From: Robin Wood (dninja@gmail.com)
Date: Thu Mar 29 2007 - 14:50:40 EST
You beat me to it! I got distracted from finishing my version by going
to shmoocon but I'll get it finished anyway and release it.
Robin
On 3/29/07, Robert Wesley McGrew <wesley@mcgrewsecurity.com> wrote:
> I realize I'm perfoming some thread/discussion necromancy here, but this
> seemed like an appropriate place to announce that I just released a small
> tool, NBNSpoof, written in Python with Scapy that spoofs NBNS name query
> responses:
>
> http://www.mcgrewsecurity.com/projects/nbnspoof/
>
> Personally, *I* like it better than the FakeNetBIOS solution, but then
> again, I would wouldn't I? Users can specify what names they want to
> respond to by a regular expression, and what IP address and MAC address the
> spoofed response should contain as the source. It's pretty easy to modify
> to suit one's needs, as well.
>
> Since it's such a simple app, I wrote up a series of blog posts detailing
> the creation of it, to help out those who don't already write their own
> tools and show them that it's really not that difficult.
>
> Hope this helps someone out!
>
> On 3/14/07, Robin Wood <dninja@gmail.com> wrote:
> > Hi
> > I'm going to be using the tool as part of wifi pentest (adding it to
> > the karma suite) so I won't have access to the clients boxes.
> >
> > It is handy to know that that setting is there though, it may come in
> handy.
> >
> > I'm actually working on a tool to do this job and will release it
> > soon. I've just got to get back into C after doing years of php. Big
> > differences!
> >
> > Robin
> >
> > PS I've just looked at the page referenced and the whole thing is
> > right justified, looks very odd! Is it just me this happens for?
> >
> > On 3/14/07, AdamT <adwulf@gmail.com> wrote:
> > > On 12/03/07, Robin Wood < dninja@gmail.com> wrote:
> > > > Hi
> > > > Thanks for that. The tool currently only responds to the netbios name
> > > > it is told to so I'm going to give it a bit of the karma treatment and
> > > > get it to respond to any names.
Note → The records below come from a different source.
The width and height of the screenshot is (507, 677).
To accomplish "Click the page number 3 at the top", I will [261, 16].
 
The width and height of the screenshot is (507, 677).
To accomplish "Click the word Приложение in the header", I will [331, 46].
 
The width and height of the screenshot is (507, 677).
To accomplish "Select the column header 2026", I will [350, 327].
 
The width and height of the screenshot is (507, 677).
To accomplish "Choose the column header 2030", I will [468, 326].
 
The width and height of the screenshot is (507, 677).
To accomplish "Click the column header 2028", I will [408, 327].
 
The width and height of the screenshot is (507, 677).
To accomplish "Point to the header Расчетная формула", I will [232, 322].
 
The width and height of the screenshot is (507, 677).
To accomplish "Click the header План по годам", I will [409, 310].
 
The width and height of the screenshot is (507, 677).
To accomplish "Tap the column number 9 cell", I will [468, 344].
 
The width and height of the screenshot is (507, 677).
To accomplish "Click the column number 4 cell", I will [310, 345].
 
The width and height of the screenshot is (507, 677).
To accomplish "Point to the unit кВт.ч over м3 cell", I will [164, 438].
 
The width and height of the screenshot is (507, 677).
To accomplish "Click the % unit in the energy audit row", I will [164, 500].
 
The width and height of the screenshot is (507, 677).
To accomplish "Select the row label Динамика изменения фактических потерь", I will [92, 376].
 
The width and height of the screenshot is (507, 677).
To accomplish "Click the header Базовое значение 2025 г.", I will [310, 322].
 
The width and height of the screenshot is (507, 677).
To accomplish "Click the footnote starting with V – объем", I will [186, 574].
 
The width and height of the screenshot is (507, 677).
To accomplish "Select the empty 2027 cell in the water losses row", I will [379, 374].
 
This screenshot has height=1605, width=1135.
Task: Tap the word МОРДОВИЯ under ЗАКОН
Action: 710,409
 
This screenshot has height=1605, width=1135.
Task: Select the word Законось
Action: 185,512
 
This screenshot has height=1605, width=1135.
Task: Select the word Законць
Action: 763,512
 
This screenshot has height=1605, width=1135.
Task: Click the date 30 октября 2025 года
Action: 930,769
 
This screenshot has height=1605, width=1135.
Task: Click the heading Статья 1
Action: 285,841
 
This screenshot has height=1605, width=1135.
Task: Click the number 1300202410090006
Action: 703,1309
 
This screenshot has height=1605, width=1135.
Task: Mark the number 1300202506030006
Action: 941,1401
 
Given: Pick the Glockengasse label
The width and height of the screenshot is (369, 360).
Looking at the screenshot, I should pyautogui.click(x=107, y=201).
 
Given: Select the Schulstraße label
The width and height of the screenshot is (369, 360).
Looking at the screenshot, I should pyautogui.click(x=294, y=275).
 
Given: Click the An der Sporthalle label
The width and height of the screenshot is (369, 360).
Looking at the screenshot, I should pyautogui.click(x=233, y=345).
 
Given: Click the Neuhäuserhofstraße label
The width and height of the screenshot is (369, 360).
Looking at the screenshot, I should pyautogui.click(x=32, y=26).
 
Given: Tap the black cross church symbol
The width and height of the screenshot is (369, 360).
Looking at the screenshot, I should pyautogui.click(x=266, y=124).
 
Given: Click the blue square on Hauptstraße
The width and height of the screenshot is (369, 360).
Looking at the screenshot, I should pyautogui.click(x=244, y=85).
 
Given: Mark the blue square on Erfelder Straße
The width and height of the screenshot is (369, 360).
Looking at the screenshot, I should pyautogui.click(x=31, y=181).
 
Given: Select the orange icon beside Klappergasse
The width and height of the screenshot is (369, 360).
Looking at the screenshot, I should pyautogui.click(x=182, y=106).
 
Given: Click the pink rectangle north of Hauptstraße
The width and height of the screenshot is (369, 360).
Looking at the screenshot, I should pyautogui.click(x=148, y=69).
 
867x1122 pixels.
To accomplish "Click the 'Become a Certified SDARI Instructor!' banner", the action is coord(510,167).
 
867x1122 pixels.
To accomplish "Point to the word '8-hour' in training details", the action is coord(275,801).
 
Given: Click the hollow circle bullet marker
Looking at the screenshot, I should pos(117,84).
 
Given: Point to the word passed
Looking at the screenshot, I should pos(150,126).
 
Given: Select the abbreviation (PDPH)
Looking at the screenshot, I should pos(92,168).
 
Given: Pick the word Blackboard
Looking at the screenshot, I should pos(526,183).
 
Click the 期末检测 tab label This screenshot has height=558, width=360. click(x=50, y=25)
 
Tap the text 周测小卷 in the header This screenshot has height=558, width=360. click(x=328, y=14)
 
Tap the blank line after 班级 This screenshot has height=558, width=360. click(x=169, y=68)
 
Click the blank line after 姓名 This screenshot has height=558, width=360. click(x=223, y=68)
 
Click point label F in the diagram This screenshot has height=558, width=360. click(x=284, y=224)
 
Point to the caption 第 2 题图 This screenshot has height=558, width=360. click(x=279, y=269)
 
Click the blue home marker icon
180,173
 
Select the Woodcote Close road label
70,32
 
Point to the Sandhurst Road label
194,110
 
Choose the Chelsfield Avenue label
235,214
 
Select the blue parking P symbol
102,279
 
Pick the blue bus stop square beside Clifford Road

After that it should do what I'm after
> > > > nicely.
> > > >
> > > If the tool you're using is running on Windows, could it be that you
> > > need to apply the DisableStrictNameChecking registry key?
> > >
> > > http://support.microsoft.com/kb/281308
> > >
> > >
> > > --
> > > AdamT
> > > "Just pick a random entry in the BNF and ship it to Surbiton, please"
> > >
> >
> >
> ------------------------------------------------------------------------
> > This List Sponsored by: Cenzic
> >
> > Need to secure your web apps?
> > Cenzic Hailstorm finds vulnerabilities fast.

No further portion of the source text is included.